> _SOURCE DOCUMENT_
31.      The Corte suprema di cassazione (Supreme Court of Cassation) therefore considers that the bringing and resolution of the administrative proceedings, following the judgment in the criminal proceedings against Mr Ricucci, may constitute a breach of the ne bis in idem principle enshrined in Article 50 of the Charter, pursuant to the judgment of the Court of Justice of 26 February 2013, Åkerberg Fransson, (11) and the case-law of the ECtHR (judgments of 4 March 2014, Grande Stevens and Others v. Italy (CE:ECHR:2014:0304JUD001864010); of 20 May 2014, Nykänen v. Finland (CE:ECHR:2014:0520JUD001182811); of 27 November 2014, Lucky Dev v. Sweden (CE:ECHR:2014:1127JUD000735610); and of 10 February 2009, Zolotukhin v. Russia (CE:ECHR:2009:0210JUD001493903)].

32.      Against that background, the Corte suprema di cassazione (Supreme Court of Cassation) has referred the following questions to the Court for a preliminary ruling:

‘(1)      Does Article 50 of the Charter of Fundamental Rights of the European Union, interpreted in the light of Article 4 of Protocol No 7 to the European Convention on Protection of Human Rights and Fundamental Freedoms, the relevant case-law of the European Court of Human Rights and national law, preclude the possibility of conducting administrative proceedings in respect of an act (unlawful conduct consisting in market manipulation) for which the same person has been convicted by a decision that has the force [of] res judicata?

(2)      May the national court directly apply EU principles in connection with the ne bis in idem principle, on the basis of Article 50 of the Charter of Fundamental Rights of the European Union, interpreted in the light of Article 4 of Protocol No 7 to the European Convention on the Protection of Human Rights and Fundamental Freedoms, the relevant case-law of the European Court of Human Rights and national law?’

33.      Written observations were submitted by Consob, the Italian, German and Czech governments, and the Commission.

34.      At the hearing on 30 May 2017, held jointly with the hearing in the Menci (C‑524/15) case and the joined cases of Di Puma (C‑596/16) and Consob (C‑597/17), oral argument was presented by the representatives of Mr Ricucci, the Italian and German governments, and the Commission.

III. Analysis of the questions referred for a preliminary ruling

35.      Before suggesting an answer to the two questions, I believe it is useful to make two observations. The first is that Article 50 of the Charter is undoubtedly applicable to this case, for the national legislation on market abuse, pursuant to which the penalties at issue were imposed, was adopted by the Italian State in order to transpose Directive 2003/6 into national law.

> _REQUEST 1_
According to the excerpt, on what date was the hearing held?
> _REQUEST 2_
Name every judgment of the European Court of Human Rights that the excerpt cites.
The material that comes next has no connection to the excerpt.

> _DATA LINES_
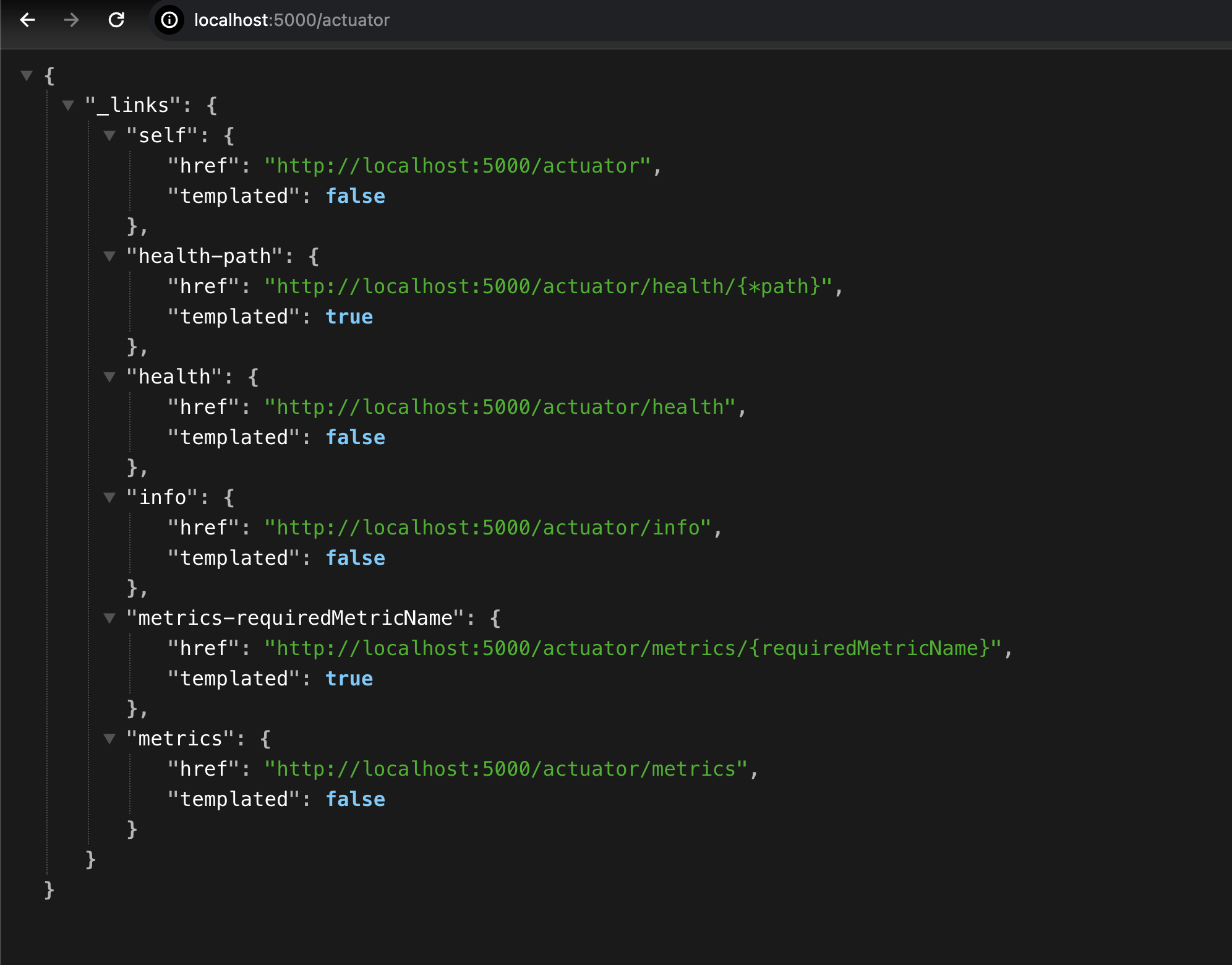Click the browser back arrow
The image size is (1232, 965).
click(x=27, y=20)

> _EXERCISE ANSWER 1_
30 May 2017

> _EXERCISE ANSWER 2_
- Grande Stevens and Others v. Italy
- Nykänen v. Finland
- Lucky Dev v. Sweden
- Zolotukhin v. Russia